At a glance, just from these items the main difference from MIT is the copyleft part. The full license does get a bit more technical about specific legal situations.
The first author of Linux feels this license is the best for his work. His reason is something like: “there should only be one true open source license and not a variety of them.” Many large projects use GPL2 instead of GPL3 for this reason.
I agree the decision can be difficult to figure out which license is the right one for a given project. But on further examination, different teams value different things. And that’s okay.
The GPL3 reads like the GPL2 license. GPL3 addresses patents, digital rights management, compatibility with other licenses, and license violations. GPL3 code is able to consume Apache 2 projects. If you want alignment with other projects already doing so, use GPL2. Otherwise, I can’t say I find a compelling reason to use GPL2 over GPL3.

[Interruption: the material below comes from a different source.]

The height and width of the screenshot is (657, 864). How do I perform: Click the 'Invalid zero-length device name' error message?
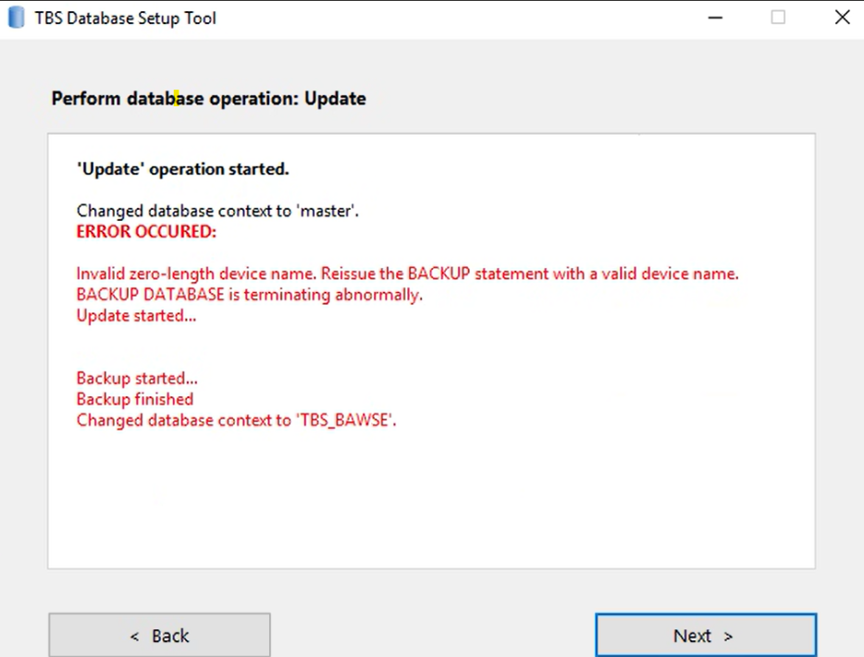407,274
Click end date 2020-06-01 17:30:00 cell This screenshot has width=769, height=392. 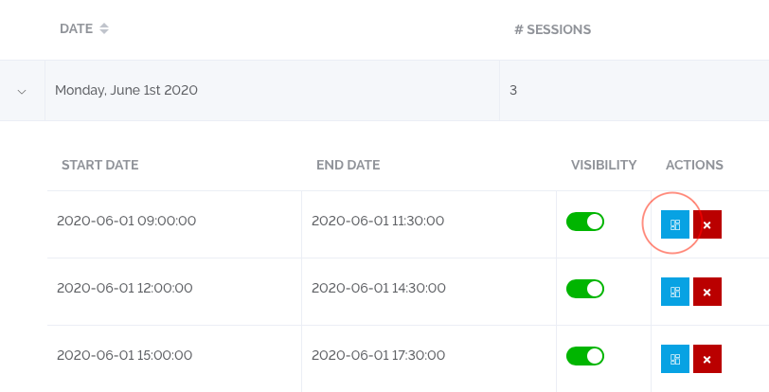coord(377,356)
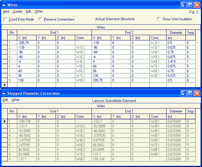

The LGPL3 softens some of the copyleft of the plain GPL3. You can “link” to the project without the copyleft coming into play. We can debate what linking means, but you are giving an “out” to the copyleft provision. The AGPL3 tightens those restrictions: using the project “over a network” triggers copyleft.

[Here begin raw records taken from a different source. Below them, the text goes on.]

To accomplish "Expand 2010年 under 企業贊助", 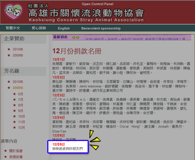I will tap(18, 49).
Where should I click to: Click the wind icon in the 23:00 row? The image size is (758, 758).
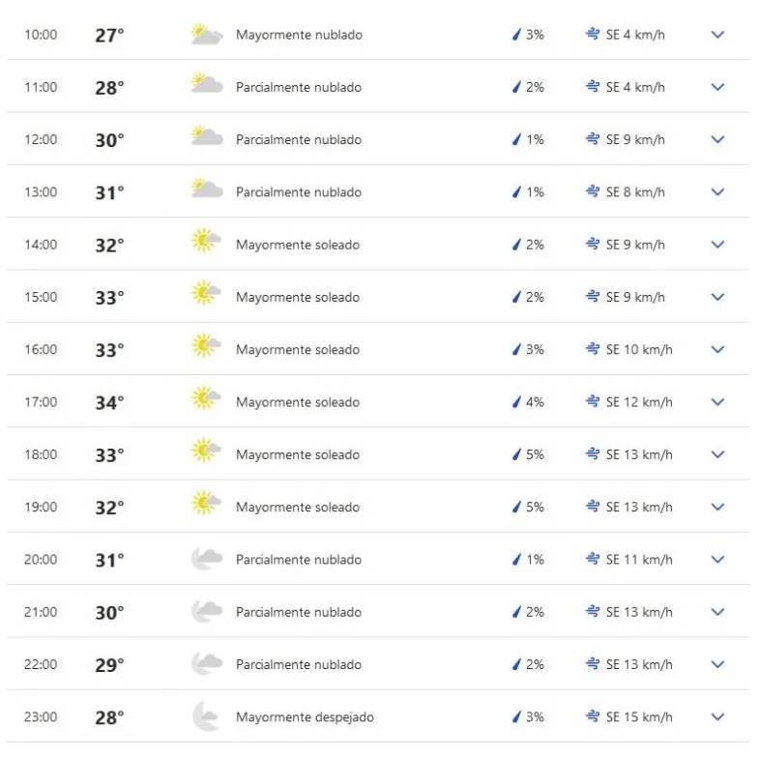[593, 716]
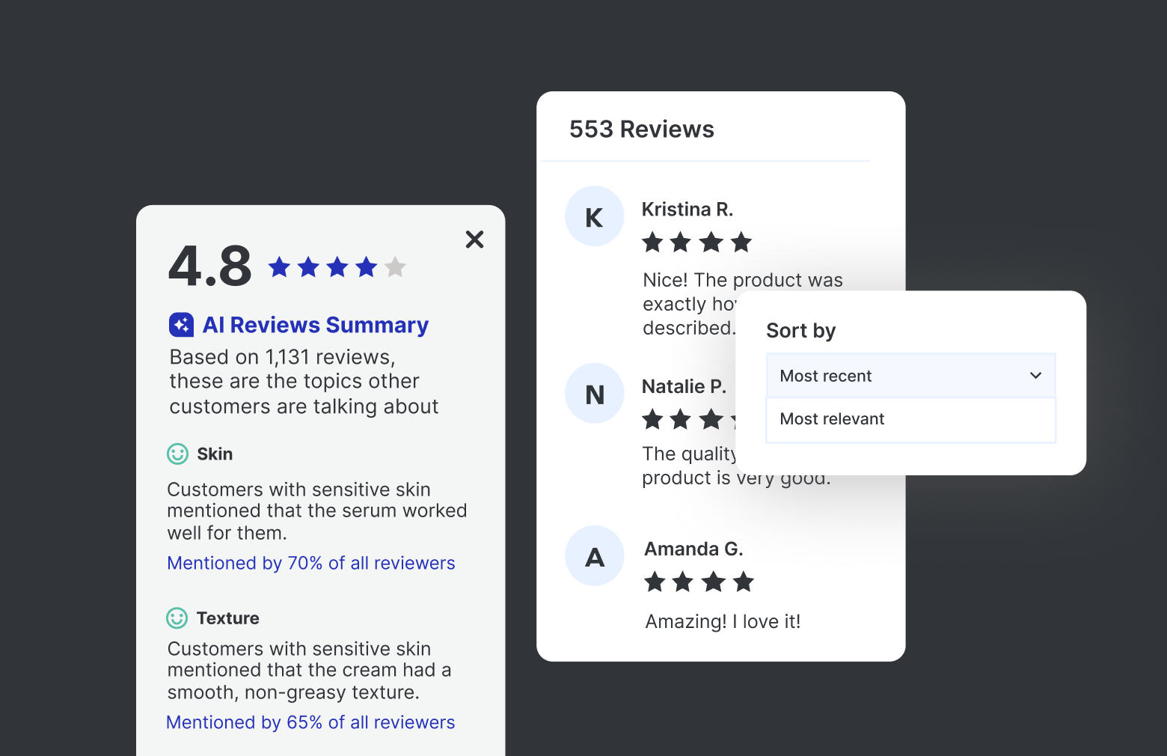Click the Skin topic title
The width and height of the screenshot is (1167, 756).
215,454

GitHub created the website http://choosealicense.com/. This website puts the top 3 licenses as the MIT License, Apache 2, and GPL3. That’s a good representation.

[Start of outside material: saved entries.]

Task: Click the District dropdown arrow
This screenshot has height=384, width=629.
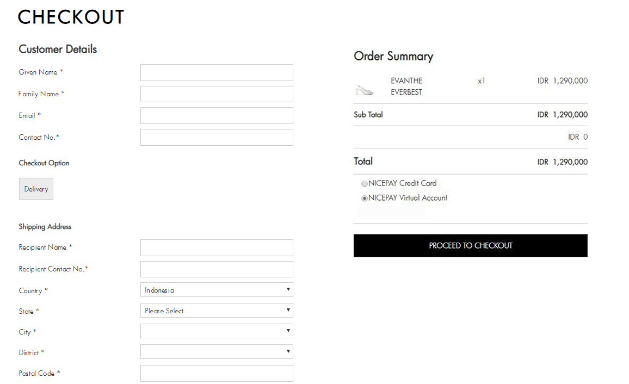Action: click(x=288, y=351)
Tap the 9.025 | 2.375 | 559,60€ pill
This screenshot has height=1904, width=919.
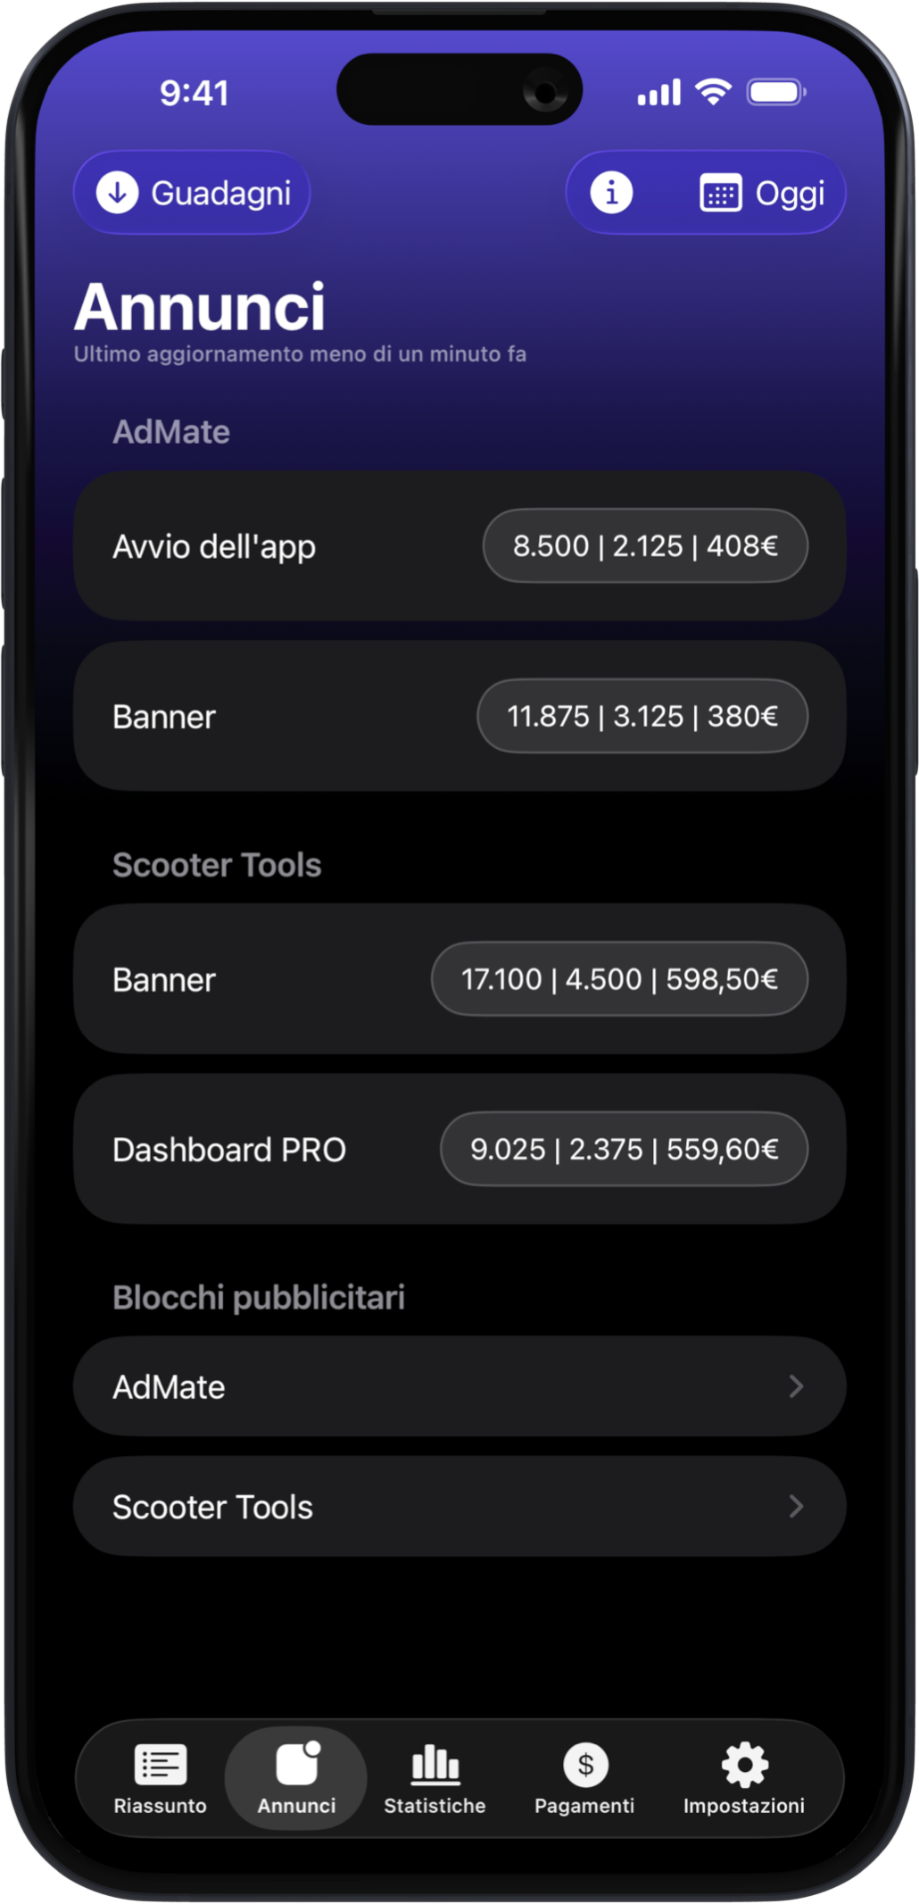coord(624,1149)
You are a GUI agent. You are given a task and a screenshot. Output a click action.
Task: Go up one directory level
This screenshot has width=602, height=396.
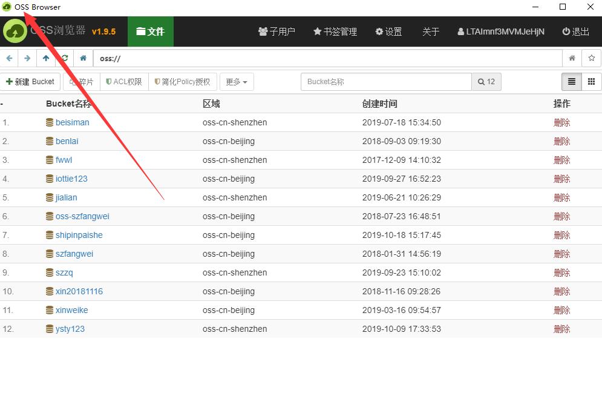tap(46, 59)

This article doesn’t describe all 78 open source licenses. But maybe one of the other licenses is a better fit for your project. That’s up to you.
I would start out a new project with the following criteria:
- Do I want copyleft?
- — …and do I care about over network use? AGPL3.
- — …do I want alignment with other projects? GPL2.
- — Else, GPL3.
- —Do I worry about patents, contributor license agreements, or protecting my brand? Am I not concerned about GPL2 projects? Apache 2.
- — Else, MIT.
These would be my criteria. I’m not making a recommendation here. If you need a recommendation, then you need to speak with an attorney.
I chose to change Sagefy from AGPL3 to Apache 2.0. I was the only contributor up to that point. I had no concern of getting other contributors to agree to the license change.
Do you want copyleft? That decision makes the biggest difference. I want anyone who wants to use Sagefy to be able to do so. I want schools, other organizations, and corporations to set up their own instances. The copyleft provision makes people nervous. I’m amused no one second guesses using Linux or Wordpress — they’re both GPL2. But for other projects, people worry.
Getting more people to use your project means you’ll get contributions more quickly. You won’t get the same percentage out in the public. 100% for copyleft, less than 100% for permissive. But do you want 100% of a smaller number, or less than 100% of a larger number? Different projects answer differently.
That decision would have led me to MIT by default. For Sagefy, there’s benefit to gaining the extra provisions from Apache 2.0. I have no real concern about GPL2 licensed software consuming Sagefy. Not that I would have a problem with a GPL2 project using Sagefy, just I don’t see that scenario as a likely use case.
Sagefy will most likely stay with Apache 2. If there were to make any change at this point, the most likely would be to the MIT license. I don’t know of any lawsuits with the MIT license specific to patents, contributor license agreements, or trademarks. Perhaps Apache 2 isn’t necessary. Yet, as the questions remain open, that’s the environment we’re in.
The law constantly changes. Both in the body of the law and in the interpretation of the law. Because the law changes, so too will open source licenses. I wish we could have the ultimate, one single true open source license. The MIT license is the closest thing we have currently. But the law will change, and new licenses will adapt to those requirements.
When you’re first making an open source project, choosing a license can be overwhelming. Decide if copyleft is the right decision for your project. If you do want copyleft, you need to decide how strong you want the copyleft. If you don’t want copyleft, you can choose between: a simple permissive license, or an aware permissive license.
Any license you choose, open source software is changing the world faster than anything else. Come on in!